Vivaldi just rolled out something bold: built-in Proton VPN, no add-ons needed. You update the browser, click a button, and boom your browsing data gets routed through encrypted tunnels, hiding your IP and shielding your traffic from snoopers. It’s free, it’s functional, and it's a serious power move against the surveillance-first business model of Big Tech.

But let’s be clear on what this actually does and what it doesn’t.
VPNs = Privacy, Not Anonymity
When you connect to Proton VPN through Vivaldi, your connection is encrypted, and your IP address is masked. That’s privacy. It keeps your data secure from trackers, your ISP, and bad actors trying to profile your browsing habits. It makes surveillance harder and protects against man-in-the-middle attacks. But privacy doesn’t mean you’re invisible.
If you're thinking VPNs are your ticket to full-blown anonymity like you get with Tor, think again. Tor routes your traffic through multiple servers (called nodes), each run by volunteers, with layers of encryption peeled off one at a time along the route. No single point knows both who you are and where you’re going. That's anonymity. It's built to obscure identity and destination even from the network itself.
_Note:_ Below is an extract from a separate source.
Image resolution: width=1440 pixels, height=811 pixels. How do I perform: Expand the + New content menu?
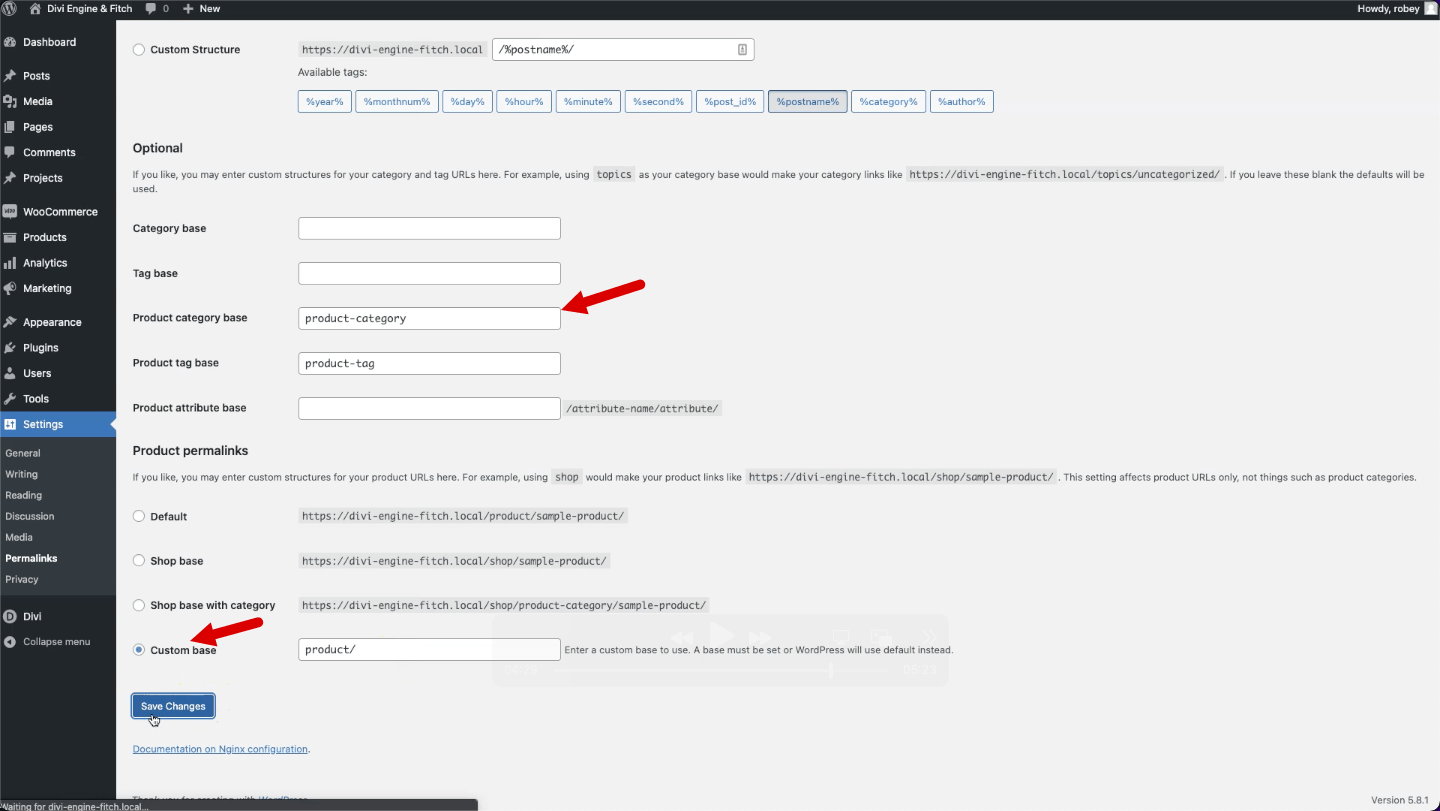click(201, 8)
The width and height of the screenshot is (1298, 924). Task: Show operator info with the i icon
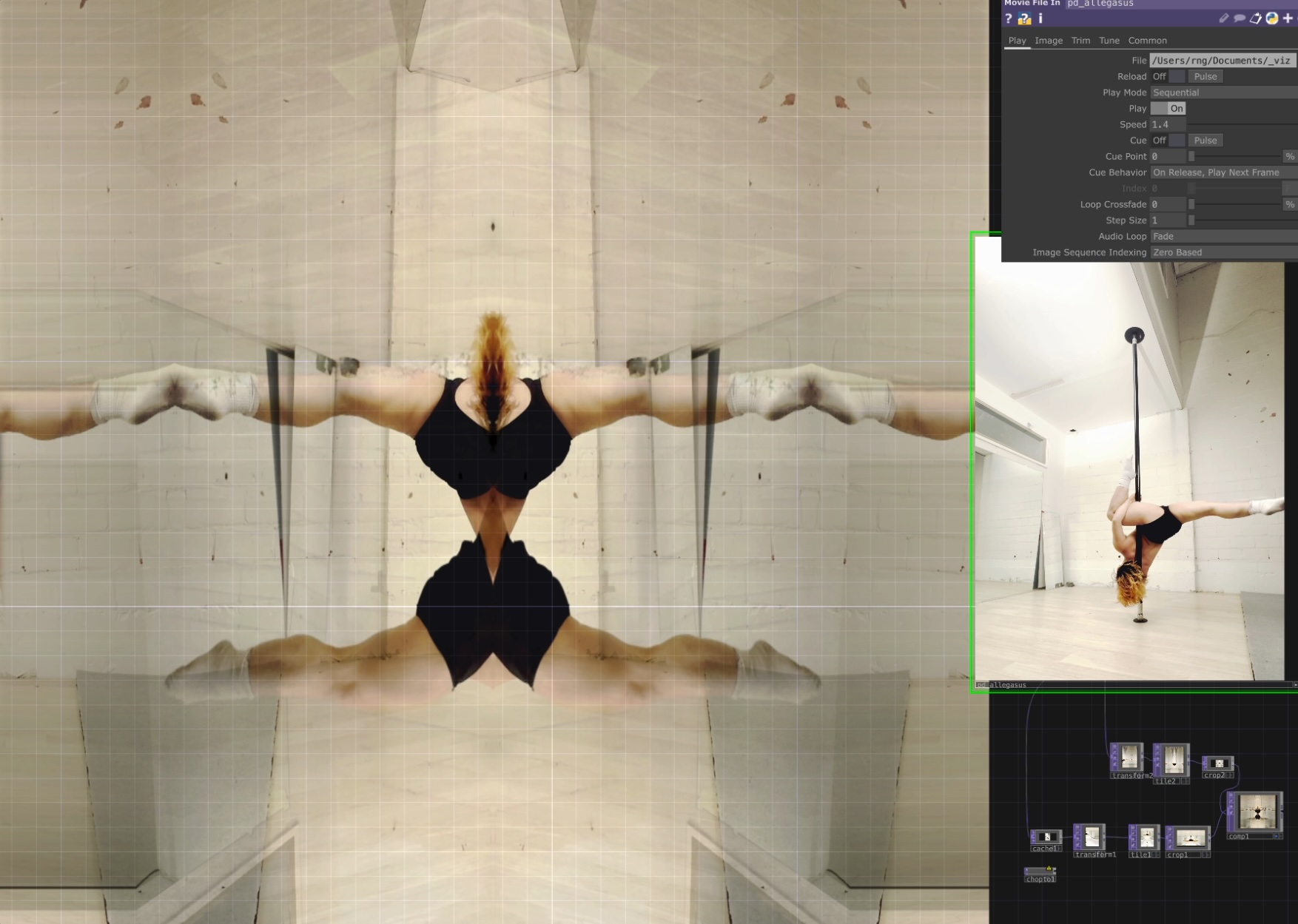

VPNs, including Proton, are different. You’re placing trust in a central provider to handle your traffic responsibly. And while Proton has earned that trust being Swiss-based, nonprofit, and fiercely independent it’s still a model based on trust, not technical anonymity.
So, What’s Vivaldi?
Vivaldi is a privacy-first browser that launched in 2016, built by a team led by Jon von Tetzchner, the former CEO of Opera. Unlike browsers tied to advertising empires, Vivaldi doesn’t harvest your data to monetize your clicks. It's based in Norway, governed by strict European privacy laws, and has carved out a niche for people who want more control over their digital lives. This Proton VPN integration fits right into that ethos.
What’s clever here is how Vivaldi makes privacy accessible. You don’t need to install extra software or fiddle with network settings. Just click the VPN button in the toolbar and you’re off. That kind of frictionless user experience is rare in the privacy world.
But There’s a Catch
The built-in VPN only covers what happens inside the Vivaldi browser. Your Spotify app, Zoom calls, or anything running outside the browser? Not protected. For full-device protection, you'd still need to install the standalone Proton VPN app, which comes with expanded server options and faster speeds if you go premium.
So yes, this is a meaningful win for browser privacy. But don’t confuse it with all-encompassing anonymity or system-wide security. Use the right tools for the right job.
➪ Vivaldi with Proton VPN is about reclaiming privacy from tech monopolies not disappearing from the internet entirely.